悔しい思いをしていたところに、さきほど3本入りのサンスネークの写真を提供してくれた助っ人がさらに数種類のパンを紹介してくれた。
当サイトのライター小野さんである。はい、「ようかんちぎり」ってなにそれ知らないやつだ!
ここから先は、北海道からのお土産をもらう気持ちで読み進めていただければと思う(道民のみなさまにおかれましては「こんなことも知らないの!」と驚いていただければ幸いです)。
当サイトの先輩ライターである小野さんは関東在住の方。なのだが、なんという偶然か旅行で札幌に来ていたのだ。
滞在日数も私より俄然長く、私がようかんパンを探していると知って協力してくれたのだ。
提供してもらったコープさっぽろで発見の「ようかんちぎり」
コープさっぽろは私も行きたかったのだが時間的に行かれなかったスーパーであり、多方面で無念をはらしてくれた。
しかもこの「ようかんちぎり」がなかなかの問題作であった。まずでかい。そしてなにかサソリを思わせるルックス
クリームに牛乳がちゃんと入っているところがうり。日糧製パンのもの
パンにはさまれるホイップクリームはこれまで食べたものは「ようかんちゃん」以外植物性だったのだが、ここへきて動物性の生クリームが登場である。
カロリー表示がついているのも初で、この大きさで481kcalであった。高い、が、この大きさにしてみれば驚くほどでもないと私は思いましたよ!
すべりこんで小野さんから、あんぱんにようかんをかけたタイプのパンの発見も報告された。種類あるなあ
援護射撃も頼もしく、スキマ時間を埋めるどころか旅のメインにしてもいいくらいの充実した時間であった。

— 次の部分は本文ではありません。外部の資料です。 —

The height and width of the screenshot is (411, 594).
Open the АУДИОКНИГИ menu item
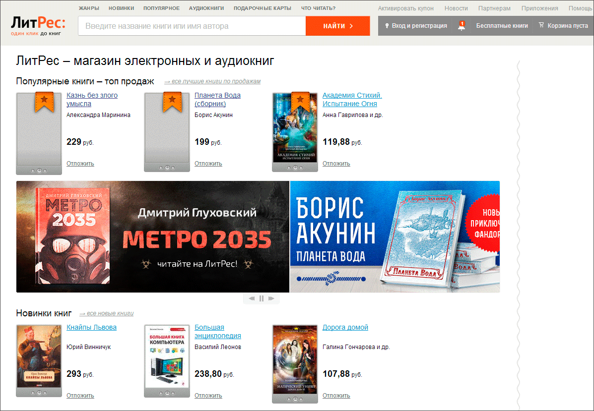(206, 8)
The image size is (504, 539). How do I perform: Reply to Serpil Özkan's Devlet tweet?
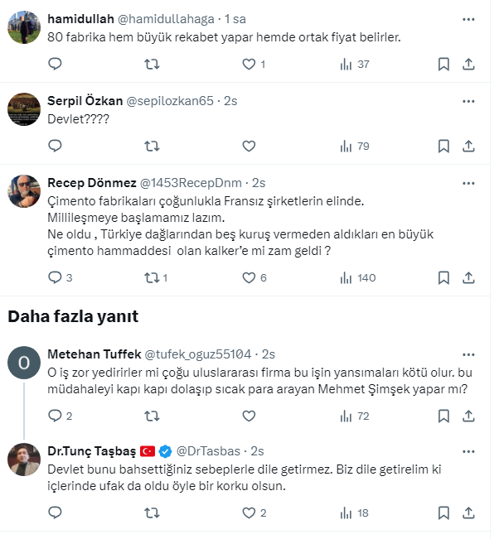[x=55, y=146]
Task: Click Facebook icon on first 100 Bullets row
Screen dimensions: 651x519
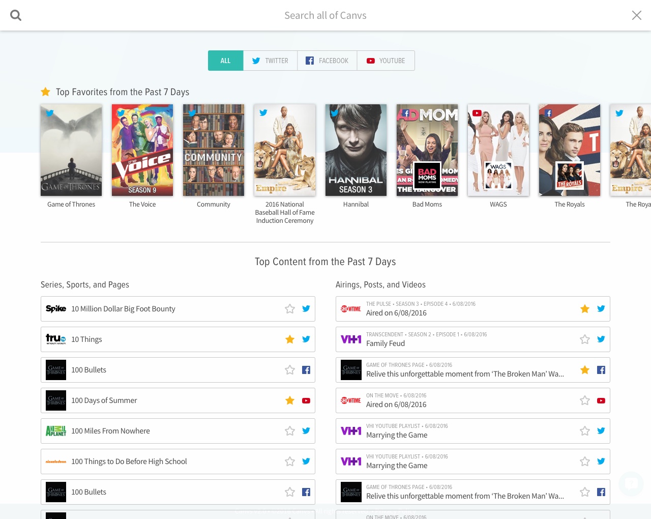Action: pos(306,370)
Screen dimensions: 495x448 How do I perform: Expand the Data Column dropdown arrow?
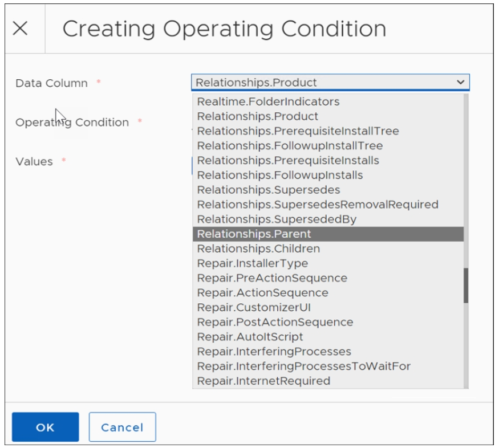(x=460, y=83)
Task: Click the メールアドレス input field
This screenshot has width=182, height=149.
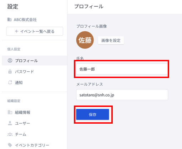Action: click(122, 95)
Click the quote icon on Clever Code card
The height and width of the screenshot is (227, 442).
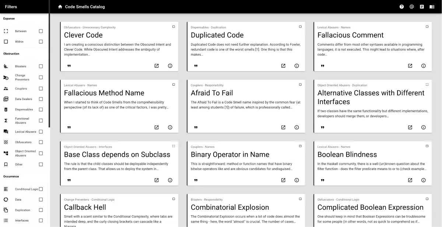point(69,66)

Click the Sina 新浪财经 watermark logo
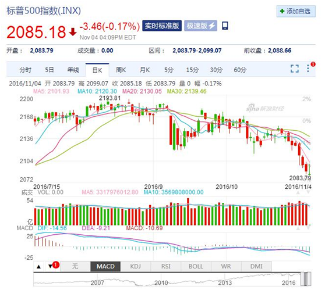pos(264,108)
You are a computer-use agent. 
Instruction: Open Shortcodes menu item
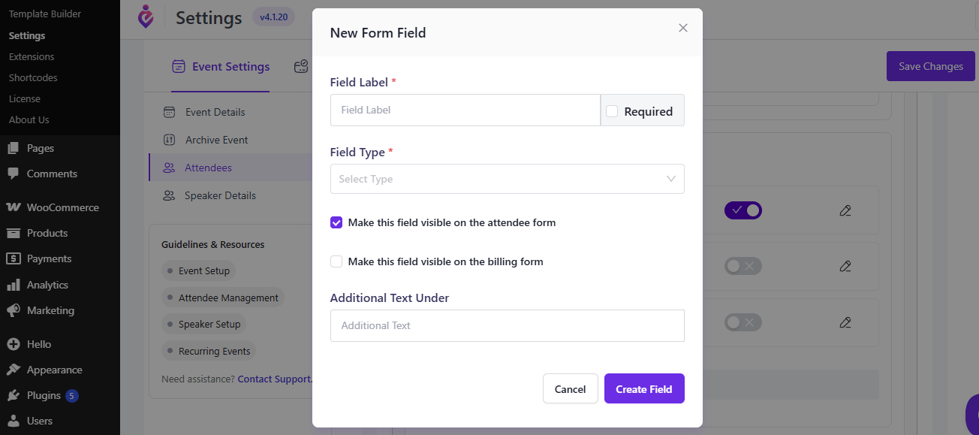tap(33, 77)
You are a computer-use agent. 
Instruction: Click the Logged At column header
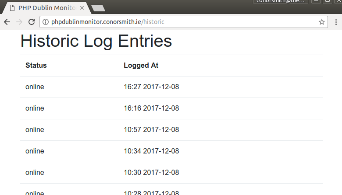[141, 66]

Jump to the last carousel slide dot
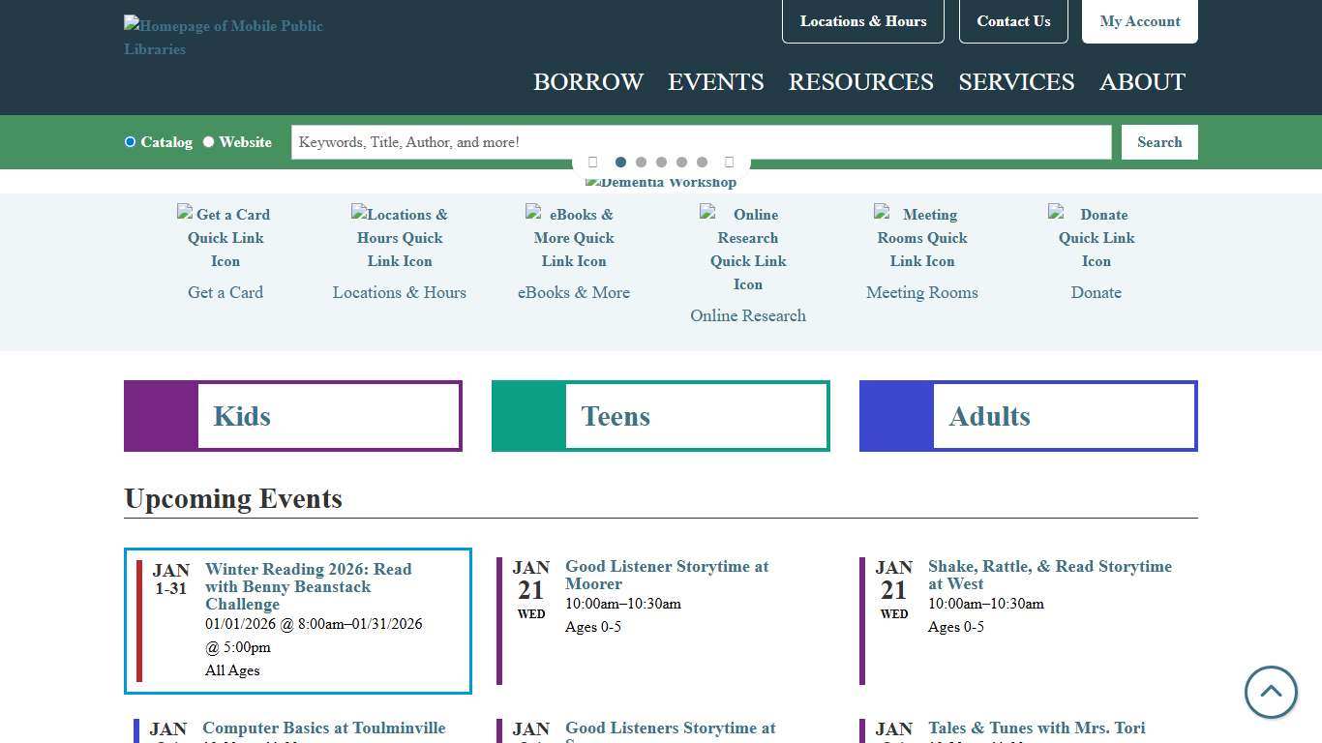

充実しすぎてさらに北海道のローカルパンも集まっているのでご紹介したい。お時間のある方はどうぞお付き合いください。
数で攻める北海道ローカルパンの世界
ようかんパンとの関連というよりも、愛媛のようかんを巻いたロールケーキ「タルト」の文化に近いような「ヨーカンロール」が北海道にもあった。
それにしても緑である
ようかん部分は抹茶味ではなく手亡豆という和菓子によく使われる豆が使用されていた。
和菓子のお店でもないのに(スーパーで購入)さりげなく打ち出される豆のバリエーションよ。
そういえば、パンを捜し歩いていると東京よりも(私の育った)埼玉よりも「豆パン」の扱いが大きいように感じた。甘い豆パンがあれば、しょっぱい豆パンもある。さすが豆の一大産地である。
コンビニでもベーカリーでも豆パンは気をはいていた
続いて、異様に賞味期限が長いカステラをご紹介します。
ビタミン カステーラ
味わいの懐かしさがパッケージの時点で完全に保証されている「ビタミン カステーラ」。
「ビタミン」の周りのぎらぎら感が良い
いろいろとある語りどころを抑えてまず最初に驚いたのが賞味期限の長さである。
取材日が2013年7月25日で、賞味期限が10月12日!他のパンの賞味期限が翌日であることを思うとすごい。
食べてみると、いい意味でパサっとしている。水分が感じられず確かに長持ちしそう。もともと保存食としての機能を追求するため、水分を極限まで抜いたのだそうだ。
ぱふぱふではなく、ばふばふした感じ
ザラメのついたいわゆるカステラではない、こういう焼き菓子をカステラと呼ぶ文化はなんとなく見に覚えがある。
ちなみにパッケージには第15回全国菓子博覧会 総裁賞受賞とあり、いつの博覧会だろうと思ったら昭和36年だそうだ。生ける伝説である。カステラだけど。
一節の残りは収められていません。